Linda again

Last week, I found out that my BSA versus BSA+mucin procedure was successful; according to the nifty plate well cell reader device, the BSA+mucin biofilm samples had 0.084, 0.111, 0.251, and 0.100 concentrations of bacteria while the BSA had all lower ones: 0.023, 0.042, 0.047, and 0.037. However the 0.251 reading was a bit extraneous, and I'm attributing it to the micro pipette-bubble accident that probably contaminated that particular cell. Whoops. Afterwards, I uploaded my data onto Prism, where it fashioned really spectacular graphs and analyzed my data so thoroughly and speedily that I felt rather old.

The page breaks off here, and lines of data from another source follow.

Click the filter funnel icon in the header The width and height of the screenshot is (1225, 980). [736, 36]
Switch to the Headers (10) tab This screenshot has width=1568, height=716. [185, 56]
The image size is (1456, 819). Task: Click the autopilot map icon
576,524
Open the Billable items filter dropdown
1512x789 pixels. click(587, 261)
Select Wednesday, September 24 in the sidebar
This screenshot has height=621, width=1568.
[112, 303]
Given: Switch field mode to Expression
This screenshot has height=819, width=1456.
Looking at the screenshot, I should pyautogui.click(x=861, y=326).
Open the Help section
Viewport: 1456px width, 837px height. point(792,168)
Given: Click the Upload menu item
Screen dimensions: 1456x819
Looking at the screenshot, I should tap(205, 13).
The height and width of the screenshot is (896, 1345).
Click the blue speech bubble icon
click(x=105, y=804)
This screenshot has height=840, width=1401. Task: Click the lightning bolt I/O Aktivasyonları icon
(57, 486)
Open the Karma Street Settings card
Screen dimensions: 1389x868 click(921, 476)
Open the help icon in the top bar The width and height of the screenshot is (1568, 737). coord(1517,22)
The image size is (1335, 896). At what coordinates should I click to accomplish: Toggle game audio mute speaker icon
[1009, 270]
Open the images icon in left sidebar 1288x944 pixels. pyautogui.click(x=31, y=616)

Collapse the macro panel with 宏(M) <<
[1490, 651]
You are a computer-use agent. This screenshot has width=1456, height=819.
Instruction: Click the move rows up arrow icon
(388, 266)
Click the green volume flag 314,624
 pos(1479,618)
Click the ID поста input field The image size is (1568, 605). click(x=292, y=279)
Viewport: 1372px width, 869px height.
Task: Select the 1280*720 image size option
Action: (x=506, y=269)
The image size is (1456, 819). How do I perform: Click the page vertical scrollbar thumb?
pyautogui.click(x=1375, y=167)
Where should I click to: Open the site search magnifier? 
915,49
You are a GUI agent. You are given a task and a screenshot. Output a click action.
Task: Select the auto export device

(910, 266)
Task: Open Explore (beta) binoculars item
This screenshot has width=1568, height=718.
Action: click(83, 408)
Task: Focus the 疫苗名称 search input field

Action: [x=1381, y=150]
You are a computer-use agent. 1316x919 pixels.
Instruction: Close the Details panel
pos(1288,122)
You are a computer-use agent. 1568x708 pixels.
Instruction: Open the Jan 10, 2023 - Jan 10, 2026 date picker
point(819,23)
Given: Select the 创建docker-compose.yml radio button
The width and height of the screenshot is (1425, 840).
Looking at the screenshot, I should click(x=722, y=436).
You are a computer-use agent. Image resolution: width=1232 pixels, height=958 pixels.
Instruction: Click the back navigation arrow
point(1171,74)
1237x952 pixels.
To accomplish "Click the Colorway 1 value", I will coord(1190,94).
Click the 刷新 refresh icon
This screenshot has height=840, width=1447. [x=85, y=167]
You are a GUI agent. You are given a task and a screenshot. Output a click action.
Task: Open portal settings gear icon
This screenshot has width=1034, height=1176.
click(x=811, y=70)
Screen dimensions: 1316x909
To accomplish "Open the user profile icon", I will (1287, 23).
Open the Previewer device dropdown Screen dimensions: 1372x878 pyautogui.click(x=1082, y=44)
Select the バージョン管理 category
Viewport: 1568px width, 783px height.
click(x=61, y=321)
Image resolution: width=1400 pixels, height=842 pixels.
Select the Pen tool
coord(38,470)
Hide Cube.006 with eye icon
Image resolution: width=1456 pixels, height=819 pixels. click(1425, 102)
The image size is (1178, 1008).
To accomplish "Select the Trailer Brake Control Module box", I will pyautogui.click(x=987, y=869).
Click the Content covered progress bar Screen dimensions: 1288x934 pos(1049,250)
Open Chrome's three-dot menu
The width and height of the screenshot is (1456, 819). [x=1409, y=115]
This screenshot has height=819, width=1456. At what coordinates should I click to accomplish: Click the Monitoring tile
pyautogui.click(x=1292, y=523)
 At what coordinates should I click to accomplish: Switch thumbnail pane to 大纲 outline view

This week, I began doing some preliminary data-collection relating to my project. The mission? To gather 0 weeks data for colony diameter in AF317, MG1655, and Fufu bacteria from 5 different mouse cecums, as diameter directly correlates with rate of growth. I must say that when I started, I thought it would be simple enough: just smear some bacteria onto a plate and twiddle your thumbs for an hour or two until they finished growing. Not so. Add in several hours of prep plus thawing, vortexing, incubating, labelling, massing, extracting Fufu from cecum sacs with a two-inch pipette tip, sterilizing, autoclaving, remassing, calculating and adjusting concentrations, more vortexing, diluting, spreading, and clean-up. The most amazingly tedious aspect was the diluting, as 8 dilutions were necessary for each of the 7 bacteria and each time a new micro pipette tip was needed as well as vortexing. By the end of the diluting process, around 3 hours, I think I became a little nonchalant in the dilutions...which I think led to the fact that there grew a mysterious new strain of bacteria in one of bacteria plates. Thankfully, the rest seemed entirely normal and proliferating and usable, but from now on, I resolve to keep my wits about me and take a quick break if I start to get feckless instead of risking sabotaging all my hard work. This reminds me of a hilarious yet slightly embarrassing little episode that happened that day. It was around noon and I was busy pipetting my way along, when my PI Bill comes up and asks me how long I'll be. I tell him I still have a few left to do, so maybe 30 minutes or so. Then he says "why don't you take a break from working on that?", and then proceeds to talk to the others congregated in our little lab hall. So I plop off my chair and go to lunch. An hour later, Mary Lou, my mentor, goes "There you are! We've been looking for you!" Apparently Bill had wanted me to take a break from pipetting so he could show me how to scan and photoshop plates. Everyone had stood around hypothesizing that I had an overactive bladder and was hanging around in the bathroom, until they realized that I could not possibly be in it for that long of a time. Now whenever someone speaks to me, I make sure to paraphrase exactly what they say back...in case of a misunderstanding.